Research Article: The risk prediction model for acute urine retention after perineal prostate biopsy based on the LASSO approach and Boruta feature selection
Abstract:
One known side effect of transperineal (TP) prostate biopsies is acute urine retention (AUR). We aimed to create and evaluate a predictive model for the post-paracentesis risk of acquiring AUR.
This study included 599 patients undergoing prostate biopsies (April 2020-July 2023) at the Second Affiliated Hospital of Nantong University, selected based on abnormal digital rectal examination and/or PSA (prostate-specificantigen) > 4 ng/mL. Acute urinary retention (AUR) was defined as the inability to void within 72 hours post-biopsy, requiring catheterization. Patients were randomly divided into training (419 cases) and test (180 cases) sets. Univariate logistic analysis and feature selection Boruta and LASSO (Least absolute shrinkage and selection operator) identified predictors, followed by multivariate logistic regression to develop a predictive nomogram for AUR. Internal validation used the test set, with model performance assessed via the c-index, ROC (Receiver Operating Characteristic) curve, calibration plot, and decision curve analysis. The nomogram demonstrated strong discrimination, calibration, and clinical utility for AUR risk prediction.
In 86 patients (14.3%), AUR happened. An examination of multivariate logistic regression revealed six distinct risk variables for AUR. Based on these independent risk factors, a nomogram was constructed. The training and validation groups’ c-indices showed the model’s high accuracy and stability. The calibration curve demonstrates that the corrective effect of the training and verification groups is perfect, and the area under the receiver operating characteristic curve indicates great identification capacity. DCA (Decision Curve Analysis) curves, or decision curve analysis, demonstrated the model’s significant net therapeutic effect.
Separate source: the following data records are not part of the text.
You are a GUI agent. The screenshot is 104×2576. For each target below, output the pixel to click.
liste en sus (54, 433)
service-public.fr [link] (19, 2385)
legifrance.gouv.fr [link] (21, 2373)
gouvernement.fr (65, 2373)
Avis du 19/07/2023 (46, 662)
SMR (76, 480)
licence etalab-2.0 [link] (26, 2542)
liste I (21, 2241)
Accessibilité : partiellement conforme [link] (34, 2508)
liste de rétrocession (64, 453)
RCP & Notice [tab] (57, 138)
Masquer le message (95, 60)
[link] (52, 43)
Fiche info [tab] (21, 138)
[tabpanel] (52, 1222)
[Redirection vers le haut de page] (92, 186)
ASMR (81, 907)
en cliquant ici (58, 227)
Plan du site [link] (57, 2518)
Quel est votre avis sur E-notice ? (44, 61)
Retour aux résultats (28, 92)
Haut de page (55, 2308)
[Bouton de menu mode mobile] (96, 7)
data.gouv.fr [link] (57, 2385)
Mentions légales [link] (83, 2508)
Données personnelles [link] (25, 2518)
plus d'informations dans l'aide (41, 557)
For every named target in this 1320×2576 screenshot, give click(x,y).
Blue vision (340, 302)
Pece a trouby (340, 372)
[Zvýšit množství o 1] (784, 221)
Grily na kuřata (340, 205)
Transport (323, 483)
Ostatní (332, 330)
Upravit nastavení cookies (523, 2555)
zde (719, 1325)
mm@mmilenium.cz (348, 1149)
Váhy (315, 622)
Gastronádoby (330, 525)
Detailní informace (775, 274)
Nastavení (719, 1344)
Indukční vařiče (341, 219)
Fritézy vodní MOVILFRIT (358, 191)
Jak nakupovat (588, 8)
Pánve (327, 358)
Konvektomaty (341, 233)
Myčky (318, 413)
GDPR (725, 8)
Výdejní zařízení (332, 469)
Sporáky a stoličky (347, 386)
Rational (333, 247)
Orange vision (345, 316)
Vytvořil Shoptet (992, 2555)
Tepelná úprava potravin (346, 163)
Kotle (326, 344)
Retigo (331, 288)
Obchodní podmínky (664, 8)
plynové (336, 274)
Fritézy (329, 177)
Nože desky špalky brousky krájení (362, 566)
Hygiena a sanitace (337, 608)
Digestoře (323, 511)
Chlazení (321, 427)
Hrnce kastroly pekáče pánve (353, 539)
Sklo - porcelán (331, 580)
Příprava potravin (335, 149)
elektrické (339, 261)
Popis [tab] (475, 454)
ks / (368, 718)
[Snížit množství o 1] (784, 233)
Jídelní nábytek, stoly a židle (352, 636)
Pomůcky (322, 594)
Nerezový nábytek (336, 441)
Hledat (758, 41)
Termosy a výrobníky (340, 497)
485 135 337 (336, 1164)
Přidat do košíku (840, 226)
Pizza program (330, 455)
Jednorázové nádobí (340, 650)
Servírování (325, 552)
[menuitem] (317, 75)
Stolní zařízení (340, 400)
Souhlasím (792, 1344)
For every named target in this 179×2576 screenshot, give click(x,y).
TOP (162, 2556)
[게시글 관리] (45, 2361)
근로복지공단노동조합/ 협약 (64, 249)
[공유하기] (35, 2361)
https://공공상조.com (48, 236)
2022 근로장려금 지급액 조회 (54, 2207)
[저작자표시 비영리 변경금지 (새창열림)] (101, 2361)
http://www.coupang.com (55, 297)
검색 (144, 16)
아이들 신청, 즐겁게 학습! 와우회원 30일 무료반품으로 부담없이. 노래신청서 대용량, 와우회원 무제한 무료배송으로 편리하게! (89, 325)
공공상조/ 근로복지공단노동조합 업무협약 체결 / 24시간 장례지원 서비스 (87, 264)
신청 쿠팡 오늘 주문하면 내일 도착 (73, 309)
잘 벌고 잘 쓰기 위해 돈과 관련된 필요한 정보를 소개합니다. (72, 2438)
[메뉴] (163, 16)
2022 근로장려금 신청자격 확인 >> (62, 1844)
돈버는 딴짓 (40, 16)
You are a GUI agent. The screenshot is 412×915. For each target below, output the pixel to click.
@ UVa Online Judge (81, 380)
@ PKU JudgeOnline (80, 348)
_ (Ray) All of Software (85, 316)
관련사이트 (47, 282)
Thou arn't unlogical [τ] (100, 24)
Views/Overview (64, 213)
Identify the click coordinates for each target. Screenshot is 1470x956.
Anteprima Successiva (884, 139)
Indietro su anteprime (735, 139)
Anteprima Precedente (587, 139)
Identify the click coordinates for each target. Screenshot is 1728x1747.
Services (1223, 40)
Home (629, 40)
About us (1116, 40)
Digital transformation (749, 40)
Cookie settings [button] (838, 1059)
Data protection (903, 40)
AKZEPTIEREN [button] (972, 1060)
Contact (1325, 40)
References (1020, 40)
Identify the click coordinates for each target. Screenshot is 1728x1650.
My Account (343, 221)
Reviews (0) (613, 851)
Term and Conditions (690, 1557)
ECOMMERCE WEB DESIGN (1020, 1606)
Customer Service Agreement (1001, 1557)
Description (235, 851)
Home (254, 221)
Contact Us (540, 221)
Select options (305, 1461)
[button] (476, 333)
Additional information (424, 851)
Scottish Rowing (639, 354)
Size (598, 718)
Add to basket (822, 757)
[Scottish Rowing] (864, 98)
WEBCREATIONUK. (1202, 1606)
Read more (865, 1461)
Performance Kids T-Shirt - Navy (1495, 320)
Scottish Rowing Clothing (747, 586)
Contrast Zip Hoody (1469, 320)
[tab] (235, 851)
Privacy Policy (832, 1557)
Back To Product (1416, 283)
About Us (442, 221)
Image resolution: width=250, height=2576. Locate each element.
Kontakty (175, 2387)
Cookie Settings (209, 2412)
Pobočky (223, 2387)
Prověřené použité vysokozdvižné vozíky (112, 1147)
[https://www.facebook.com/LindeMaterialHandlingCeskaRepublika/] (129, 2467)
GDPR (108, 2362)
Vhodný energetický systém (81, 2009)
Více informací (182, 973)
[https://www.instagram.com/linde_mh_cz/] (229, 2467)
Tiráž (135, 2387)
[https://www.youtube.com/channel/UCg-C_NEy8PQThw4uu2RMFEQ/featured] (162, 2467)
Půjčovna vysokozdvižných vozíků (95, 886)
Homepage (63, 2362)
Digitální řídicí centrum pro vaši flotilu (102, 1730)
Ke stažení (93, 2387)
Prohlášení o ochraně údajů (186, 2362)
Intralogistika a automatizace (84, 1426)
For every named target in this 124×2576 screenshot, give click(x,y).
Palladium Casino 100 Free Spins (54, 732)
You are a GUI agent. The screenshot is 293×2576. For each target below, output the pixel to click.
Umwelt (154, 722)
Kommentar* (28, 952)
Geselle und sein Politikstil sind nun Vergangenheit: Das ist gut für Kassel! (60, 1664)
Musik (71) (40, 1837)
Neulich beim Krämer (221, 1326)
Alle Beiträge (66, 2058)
The nomogram model created in this work can offer a personalized and intuitive analysis of the risk of AUR and has intense discrimination and accuracy. It can help create efficient preventative measures and identify high-risk populations.
Introduction:
In 2022, prostate cancer accounted for around 27% of all new cancer diagnoses in the United States and was the most common cancer diagnosis among men ( 1 ). Research has focused on prostate biopsies as the gold standard for diagnosing prostate cancer in recent years. There are two methods for prostate biopsies: transrectal (TR) and transperineal (TP) ( 2 ). TR has historically carried out prostate biopsies. The burden that postoperative sepsis places on patient health and adds to the expenditures to the healthcare…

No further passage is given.